Imagine walking into your local library, wanting to check out Mark Twain’s classic The Adventures of Huckleberry Finn. Not finding it on the shelves, you ask the librarian at the front desk: why would such a great, important piece of literature be missing? She calmly explains that you do not have permission to read it, as certain community members have deemed it inappropriate for all audiences. Then she shows you a list of approved books that have been given clearance; you may select something from that list only.
This scenario may seem far-fetched, but similar scenes play out in schools throughout the United States every day. Various groups challenge, or attempt to remove or restrict access to, certain materials in school libraries. Taking it a step further, some community members — according to the American Library Association’s (ALA) website, frequently parents — wish to have certain books removed from the curriculum. If a book is successfully challenged, then it is banned, completely cutting off access to the particular work. Thankfully, concerned parents, teachers, librarians, students, and other community members have often prevented such outright banning; however, books continue to be challenged. The ALA draws attention to this important issue through its annual Banned Books Week, this year occurring September 25 through October 2.

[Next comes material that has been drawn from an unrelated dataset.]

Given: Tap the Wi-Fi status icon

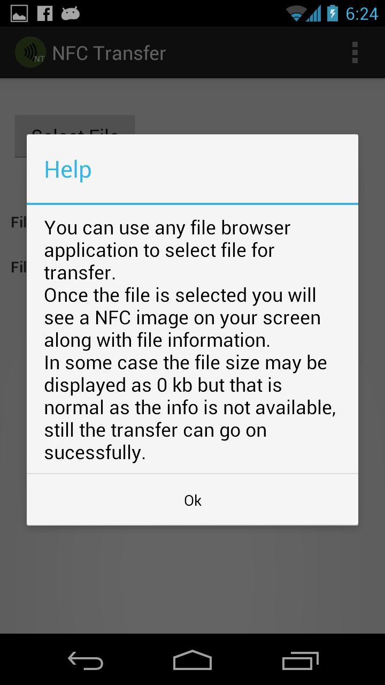Looking at the screenshot, I should click(x=295, y=13).
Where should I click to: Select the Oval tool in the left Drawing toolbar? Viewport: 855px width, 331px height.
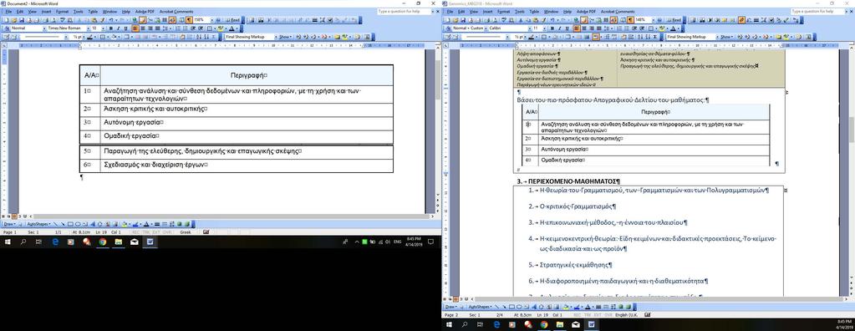point(78,223)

Frequently, certain groups object to certain literature because it disputes their beliefs. According to the Office of Intellectual Freedom and the ALA, many challenges stem from the desire to protect children from materials containing sexually explicit scenes or offensive language. Understandably parents and other groups wish to shield children from difficult or disturbing concepts. Yet the Library Bill of Rights states that “only parents and guardians have the right and the responsibility to determine their children’s — and only their children’s — access to library resources.” In other words, libraries may not restrict access to material based on “the origin, background, or views of those contributing to their creation.” Libraries should always carry these books; only parents can determine whether they want their children to read them.
During the 2009-2010 school year, an astounding number of books were challenged, restricted, or removed from school libraries and curricula. Maya Angelou’s I Know Why the Caged Bird Sings was restricted to students with parental permission because “the book’s contents were inappropriate for children.” The Culpeper County, Va. public school system announced earlier this year that they will not teach the 50th anniversary edition of The Diary of Anne Frank, due to complaints of “sexual material and homosexual themes.” Harper Lee’s To Kill A Mockingbird, Stephenie H. Meyer’s Twilight series, Toni Morrison’s Song of Solomon, and even the Merriam-Webster Collegiate Dictionary also received challenges — some were even removed from library shelves. For a full list of challenged books (and lists from previous years), visit the ALA’s Banned and Challenged Books resources page.
While some may argue that this issue affects only minors, censorship impacts everyone. Years ago I took an educational research class, and a fellow student who worked in a grammar school learning center brought in an interesting object one day. It was a book filled with markings: words blacked out with a permanent marker. The student explained that a librarian who worked at the same school had read the book while wielding the black marker, and crossed out any terms she deemed inappropriate. One person made the decision for countless others: the librarian alone determined what was appropriate for all audiences. I’ll never forget flipping through the book’s defaced pages, those deleted words embodying the dangers — and physical destruction — of censorship.
Banned Books Week gives everyone the opportunity to celebrate freedom of speech and the open exchange of ideas. Reading opinions that may challenge our beliefs is crucial for learning and promoting understanding among different groups. John Stuart Mill wrote in On Liberty that
the peculiar evil of silencing the expression of an opinion is, that it is robbing the human race; posterity as well as the existing generation; those who dissent from the opinion, still more than those who hold it. If the opinion is right, they are deprived of the opportunity of exchanging error for truth: if wrong, they lose, what is almost as great a benefit, the clearer perception and livelier impression of truth, produced by its collision with error.
This week, reflect on your freedom to read; read works that have been challenged and experience their beautiful writing or thought-provoking ideas. If you hear of books being challenged in your school district, get involved. Help educate others as to the importance of liberty from censorship. To paraphrase Mill, silence robs the human race of education, potential civic improvement, and, most importantly, our freedom to learn and simply enjoy a storyteller’s craft.